By Michael Crawford, MD, Editor
SYNOPSIS: A recent analysis of prosthesis patients found that von Willebrand factor abnormalities were much more prevalent in dysfunctional prostheses, and were linked to both angiodysplasia and gastrointestinal bleeding.
SOURCES: Blackshear JL, McRee CW, Safford RE, et al. von Willebrand factor abnormalities and Heyde’s syndrome in dysfunctional heart valve prostheses. JAMA Cardiol2016;1:198-204.
The link between severe aortic stenosis and angiodysplasia-induced gastrointestinal (GI) bleeding is often attributed to intravascular, shear-induced changes in von Willebrand factor (VWF). Prompted by periodic reports of comparable VWF and GI bleeding in cases of dysfunctional heart valves, Blackshear et al studied 136 patients with a variety of prosthetic and repaired heart valves to test for the role of VWF. Among the patients prospectively studied, 26 presented with normally functioning aortic prosthetic valves, 24 with dysfunctional aortic prostheses, 36 with normally functioning mitral valve prostheses or repairs, 19 with dysfunctional mitral prostheses or repairs and, finally, 31 patients with native isolated regurgitation.

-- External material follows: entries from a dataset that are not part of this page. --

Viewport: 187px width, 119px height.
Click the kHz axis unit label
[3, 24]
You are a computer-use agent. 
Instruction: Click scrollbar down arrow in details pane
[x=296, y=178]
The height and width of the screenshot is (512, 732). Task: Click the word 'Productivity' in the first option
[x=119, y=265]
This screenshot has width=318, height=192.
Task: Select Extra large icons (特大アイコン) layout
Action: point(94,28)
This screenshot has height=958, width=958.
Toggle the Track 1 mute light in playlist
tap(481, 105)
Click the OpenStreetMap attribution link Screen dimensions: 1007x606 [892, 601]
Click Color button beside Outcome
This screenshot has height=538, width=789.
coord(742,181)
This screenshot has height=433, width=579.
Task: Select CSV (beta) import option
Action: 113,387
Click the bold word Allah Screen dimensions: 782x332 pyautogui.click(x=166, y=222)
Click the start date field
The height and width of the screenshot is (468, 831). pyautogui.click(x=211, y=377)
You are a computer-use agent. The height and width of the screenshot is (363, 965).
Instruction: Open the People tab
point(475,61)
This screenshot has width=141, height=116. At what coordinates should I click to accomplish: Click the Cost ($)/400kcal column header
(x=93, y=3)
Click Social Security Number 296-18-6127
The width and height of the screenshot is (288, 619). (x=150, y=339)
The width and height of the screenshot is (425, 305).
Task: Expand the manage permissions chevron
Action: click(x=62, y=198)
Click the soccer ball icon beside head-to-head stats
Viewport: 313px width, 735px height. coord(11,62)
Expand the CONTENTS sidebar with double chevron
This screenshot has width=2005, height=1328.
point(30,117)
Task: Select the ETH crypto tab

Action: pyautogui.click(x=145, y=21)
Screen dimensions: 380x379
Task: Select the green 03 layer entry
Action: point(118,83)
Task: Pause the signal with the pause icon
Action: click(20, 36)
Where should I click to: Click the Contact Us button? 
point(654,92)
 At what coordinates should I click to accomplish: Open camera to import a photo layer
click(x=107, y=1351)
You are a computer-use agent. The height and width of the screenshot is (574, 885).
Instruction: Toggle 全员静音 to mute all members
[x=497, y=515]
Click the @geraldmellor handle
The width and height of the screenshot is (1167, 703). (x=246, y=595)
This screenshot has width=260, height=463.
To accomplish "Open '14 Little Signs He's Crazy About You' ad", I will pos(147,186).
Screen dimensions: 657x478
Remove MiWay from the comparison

Dysfunctional prostheses were determined to be those with at-least-moderate stenosis or regurgitation. Multiple tests of VWF and platelet function were conducted, with measures of both taken. Seventy-seven percent of patients with moderate-to-severe native isolated AR demonstrated abnormal VWF multimers and likely platelet dysfunction. Patients with dysfunctional aortic prostheses were also more likely to have abnormal VWF multimers than those patients with normally functioning aortic valves. Likewise, a similar difference was observed between dysfunctional and normally functioning mitral valves, as patients with dysfunctional valves displayed a much higher propensity for abnormal VWF multimers. Two of the 21 (9.5%) patients with at-least-moderate native AR experienced some form of GI bleeding, while 6 of the 24 (25%) patients with dysfunctional aortic prostheses and five of the 19 (26%) with dysfunctional mitral prostheses demonstrated GI bleeding on at least one occasion. Of the six patients with both dysfunctional aortic prosthesis and GI bleeding, five also developed angiodysplasia. Each of the three patients with a dysfunctional mitral prosthesis that underwent endoscopy testing also displayed angiodysplasia. After analysis of evidence the authors concluded that in patients with dysfunctional mitral and aortic prosthesis, displayed abnormalities in VWF are linked with angiodysplasia and GI bleeding. They also suggest that VMF multimer measurements can allow for a deeper diagnostic understanding of particular patients with valve prosthesis dysfunction.